What is transparency?
From reading on Twitter, some people need to learn the difference between transparency and nakedness! Contrary to popular belief, transparency does not show everything there is to see. It will always leave some for the imagination. The key here, from what Chantal made allusion to, is that perhaps previous management drew that line too tight and she feels like people deserve to know a bit more. But what she means exactly, in details, where the new line will be drawn, is for her and the team to decide on.
Be very careful in your expectations when it comes to transparency. Chantal can have all of the good will that she wants, she has employers to respond to. She has a VP of Hockey Operations and General Manager who will put a muzzle on her if she says too much. She has players who will give her guidelines of what they want her to share or not about them. And she will have to oblige.
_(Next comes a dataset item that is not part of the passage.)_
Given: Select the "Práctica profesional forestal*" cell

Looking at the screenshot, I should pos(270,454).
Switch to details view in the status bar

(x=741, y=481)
Here are a few things that you are never going have access to, nor are you entitled to any of it:
- Players’ medical records, including but not limited to the details for those entering the Players’ Assistance Program. Teams are not allowed to give medical details without the consent of the player.
- Players or management’s personal life’s details. Same as the medical record. This is protected by the Privacy Act of Canada. You are protected by it. So are they.
- Trade rumours, or which players are on the trade market.
- Details of contract negotiations. And that’s a good thing for both parties involved.
- Anything detrimental to the organisation, or risking making the Canadiens look bad.
If, to you, this falls in your definition of transparency, be prepared to be disappointed. The type of transparency you can expect, in my humble opinion, is like the letter Gorton sent to the New York Rangers’ fans about their rebuild. You might see more stuff like that, things that are obvious to those who understand hockey, but some people need it spelled out to them.
Relationship with media
In his last press conference announcing the firing of Marc Bergevin and the hiring of Jeff Gorton, Geoff Molson promised to re-establish the relationship with the media. Some likely had to do with transparency but most had to do with the limitations that have been imposed on them. Let’s face it, what I consider to be one of Bergevin’s biggest qualities was perceived by the media as a flaw. He wasn’t afraid of putting members of the media on the spot in front of their peers, particularly those trying to trap him. That obviously didn’t sit well with them as they were being exposed immensely.
So Chantal Machabée will have some free reign when it comes to re-establishing the relationship with the media and there is no one better to do that. She is well loved and well respected by them. She will also have her own ideas about transparency and that’s a good thing. But if you’re expecting for the organisation to tell you the inner-functions of the club, be prepared to be greatly disappointed.